From: chain-of-immortals @.> Sent: Saturday, August 24, 2024 12:36:11 PM To: dusty-nv/NanoLLM @.> Cc: Dustin Franklin @.>; Mention @.> Subject: Re: [dusty-nv/NanoLLM] Steady RAM Usage Increase During Video Inference using video.py (Issue #39)

on my end...yes im running the latest NanoLLM container on jetpack 6. Thx for looking in this issue.

— Reply to this email directly, view it on GitHubhttps://github.com/dusty-nv/NanoLLM/issues/39#issuecomment-2308449791, or unsubscribehttps://github.com/notifications/unsubscribe-auth/ADVEGKZACPRGD65F36GSFTLZTCY7XAVCNFSM6AAAAABM2GGFXWVHI2DSMVQWIX3LMV43OSLTON2WKQ3PNVWWK3TUHMZDGMBYGQ2DSNZZGE. You are receiving this because you were mentioned.Message ID: @.***>

chain-of-immortals commented 3 months ago

i was able to notice is a much more pronounced ram increase when i was streaming 4k images versus lower resolution. it is not as noticable when streaming lower resolution streams. Looking forward to testing the new release, when its available. thx.

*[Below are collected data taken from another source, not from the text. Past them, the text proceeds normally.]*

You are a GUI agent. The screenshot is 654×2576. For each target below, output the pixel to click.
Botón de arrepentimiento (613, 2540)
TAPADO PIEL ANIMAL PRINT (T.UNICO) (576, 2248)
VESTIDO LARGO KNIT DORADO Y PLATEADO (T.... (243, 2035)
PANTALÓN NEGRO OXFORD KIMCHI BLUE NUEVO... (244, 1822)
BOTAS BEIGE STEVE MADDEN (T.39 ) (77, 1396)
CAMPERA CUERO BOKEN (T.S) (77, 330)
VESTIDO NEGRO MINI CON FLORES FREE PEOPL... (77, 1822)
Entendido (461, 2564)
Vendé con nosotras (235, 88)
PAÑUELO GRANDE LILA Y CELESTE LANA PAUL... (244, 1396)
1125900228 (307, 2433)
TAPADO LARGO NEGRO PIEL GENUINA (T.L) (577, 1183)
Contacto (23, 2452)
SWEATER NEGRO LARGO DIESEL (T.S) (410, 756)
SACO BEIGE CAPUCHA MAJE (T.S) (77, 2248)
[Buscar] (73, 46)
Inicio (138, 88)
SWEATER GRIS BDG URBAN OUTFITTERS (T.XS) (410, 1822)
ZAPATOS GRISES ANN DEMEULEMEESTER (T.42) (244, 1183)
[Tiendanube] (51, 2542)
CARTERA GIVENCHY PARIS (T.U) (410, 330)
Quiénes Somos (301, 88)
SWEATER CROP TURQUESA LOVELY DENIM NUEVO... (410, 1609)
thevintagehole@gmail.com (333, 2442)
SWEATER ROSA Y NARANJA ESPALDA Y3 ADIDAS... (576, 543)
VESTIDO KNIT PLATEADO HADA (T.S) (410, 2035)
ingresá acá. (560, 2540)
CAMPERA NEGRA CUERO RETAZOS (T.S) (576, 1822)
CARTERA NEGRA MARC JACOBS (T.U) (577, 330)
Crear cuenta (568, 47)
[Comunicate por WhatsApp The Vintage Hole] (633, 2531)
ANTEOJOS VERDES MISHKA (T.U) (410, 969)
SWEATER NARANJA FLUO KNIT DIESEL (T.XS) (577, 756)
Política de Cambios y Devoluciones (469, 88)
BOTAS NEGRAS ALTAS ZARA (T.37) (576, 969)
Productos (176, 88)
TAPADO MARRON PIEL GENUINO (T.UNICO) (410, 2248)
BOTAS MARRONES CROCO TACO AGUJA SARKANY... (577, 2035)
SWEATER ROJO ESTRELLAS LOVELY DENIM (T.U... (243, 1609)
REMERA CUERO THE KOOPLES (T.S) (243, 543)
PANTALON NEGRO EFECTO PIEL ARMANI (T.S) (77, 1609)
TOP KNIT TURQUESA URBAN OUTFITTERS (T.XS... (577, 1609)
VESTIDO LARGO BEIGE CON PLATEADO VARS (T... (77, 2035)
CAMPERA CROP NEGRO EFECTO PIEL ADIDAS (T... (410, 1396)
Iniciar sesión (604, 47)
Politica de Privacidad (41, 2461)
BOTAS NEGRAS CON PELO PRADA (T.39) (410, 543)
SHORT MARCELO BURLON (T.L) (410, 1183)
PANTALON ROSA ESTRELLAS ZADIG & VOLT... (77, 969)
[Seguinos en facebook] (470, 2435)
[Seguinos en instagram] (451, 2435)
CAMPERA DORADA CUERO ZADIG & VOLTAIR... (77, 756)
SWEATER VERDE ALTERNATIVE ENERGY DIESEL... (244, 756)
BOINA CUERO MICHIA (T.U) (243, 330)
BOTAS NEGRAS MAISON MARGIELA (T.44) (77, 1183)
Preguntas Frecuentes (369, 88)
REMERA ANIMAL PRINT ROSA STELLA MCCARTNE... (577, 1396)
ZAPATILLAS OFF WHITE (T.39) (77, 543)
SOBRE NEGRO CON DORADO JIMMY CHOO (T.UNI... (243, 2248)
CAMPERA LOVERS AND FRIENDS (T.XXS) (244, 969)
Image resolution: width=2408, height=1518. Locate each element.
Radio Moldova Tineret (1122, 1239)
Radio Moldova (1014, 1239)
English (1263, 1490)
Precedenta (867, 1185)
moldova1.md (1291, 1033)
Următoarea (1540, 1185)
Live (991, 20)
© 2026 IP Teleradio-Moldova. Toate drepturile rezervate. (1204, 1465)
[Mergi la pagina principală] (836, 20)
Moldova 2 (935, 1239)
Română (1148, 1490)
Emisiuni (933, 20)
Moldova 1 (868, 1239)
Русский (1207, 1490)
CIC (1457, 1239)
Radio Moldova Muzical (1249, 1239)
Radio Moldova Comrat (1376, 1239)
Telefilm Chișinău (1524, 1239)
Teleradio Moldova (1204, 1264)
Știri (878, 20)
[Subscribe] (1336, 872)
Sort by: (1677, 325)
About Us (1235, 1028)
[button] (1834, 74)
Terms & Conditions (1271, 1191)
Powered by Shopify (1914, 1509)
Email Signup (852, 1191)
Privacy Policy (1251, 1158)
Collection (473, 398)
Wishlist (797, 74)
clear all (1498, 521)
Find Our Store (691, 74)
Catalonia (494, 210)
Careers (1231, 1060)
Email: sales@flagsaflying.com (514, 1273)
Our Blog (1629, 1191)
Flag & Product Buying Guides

ms1design commented 3 months ago

@ms1design are you using streaming mode for generation? Is your generation script essentially like nano_llm/chat/example.py ?

It's streaming and yes it's still not yet using Plugins.

Can you try setting this line to self.state = self.model._create_kv_cache(use_cache=False) to see if it is related to kv_cache caching?

@dusty-nv yes, I did that also, but unfortunatelly with the same results:

memory_usage

@dusty-nv would you be so kind to share your benchmark logic? Let me explain how mine works, maybe the issue is in my loop:

  1. Load model (streaming=True, use_cache=True)
  2. Inference with empty chat history
  3. reset chat history
  4. repeat point 2 until end of samples

Also I take it you are running the normal latest NanoLLM container on JetPack 6?

I'm running dustynv/nano_llm:humble-r36.3.0 image (sha256:6944c57c8b1381fc430dc3ebd0ad5ceec1a63a21853dd1c2c544f7959939506f) on:

root@ubuntu:/data/nano_llm_ha# cat /etc/nv_tegra_release
# R36 (release), REVISION: 2.0, GCID: 34956989, BOARD: generic, EABI: aarch64, DATE: Thu Nov 30 19:03:58 UTC 2023
# KERNEL_VARIANT: oot
TARGET_USERSPACE_LIB_DIR=nvidia
TARGET_USERSPACE_LIB_DIR_PATH=usr/lib/aarch64-linux-gnu/nvidia

@dusty-nv any hints on this?

ms1design commented 3 months ago

i was able to notice is a much more pronounced ram increase when i was streaming 4k images versus lower resolution.

@chain-of-immortals Similar as me - when I reduce the length of system prompt I can go beyond 250 samples before OOM.